Date: Wed, 26 Aug 2009 09:56:50 -0400 From: bert wiley <bertwiley@gmail.com> To: freebsd-hackers@freebsd.org Subject: Need some help understanding a jail system call. Message-ID: <9527461a0908260656w570f6cdha72e92b267e5354f@mail.gmail.com>
next in thread | raw e-mail | index | archive | help
Hello I found this code under a project called jailNG which has some system calls for doing jail stuff. Im still new to freebsd and im stumped on what this code is actually doing. In the source from the project there are few function calls that look like it creates and access the jail layer.
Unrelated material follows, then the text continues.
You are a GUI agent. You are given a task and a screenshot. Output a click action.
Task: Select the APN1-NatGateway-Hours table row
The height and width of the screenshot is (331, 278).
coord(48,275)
Here is an example #define JAIL_CREATE 1 #define JAIL_DESTROY 2 #define JAIL_JOIN 3 extern char *environ[]; static void usage(void) { fprintf(stderr, "usage:\n"); fprintf(stderr, " jailctl create [jailname]\n"); fprintf(stderr, " jailctl destroy [jailname]\n"); fprintf(stderr, " jailctl join [jailname] [-c chrootpath] [path] " "[cmd] [args...]\n"); exit(-1); } static int jail_create(int argc, char *argv[]) { int error; if (argc < 2) usage(); error = syscall(375, JAIL_CREATE, argv[1]); if (error) perror("jailconf().create"); return (error); } No where in the code do i ever see any access to the jail.h type systems calls, so does the syscall(375, JAIL_CREATE, argv[1]); actually access the jail subsystem and create a jail? Here is the link i used to find this code http://www.watson.org/~robert/freebsd/jailng/ Any help on this question is appreciated thanks.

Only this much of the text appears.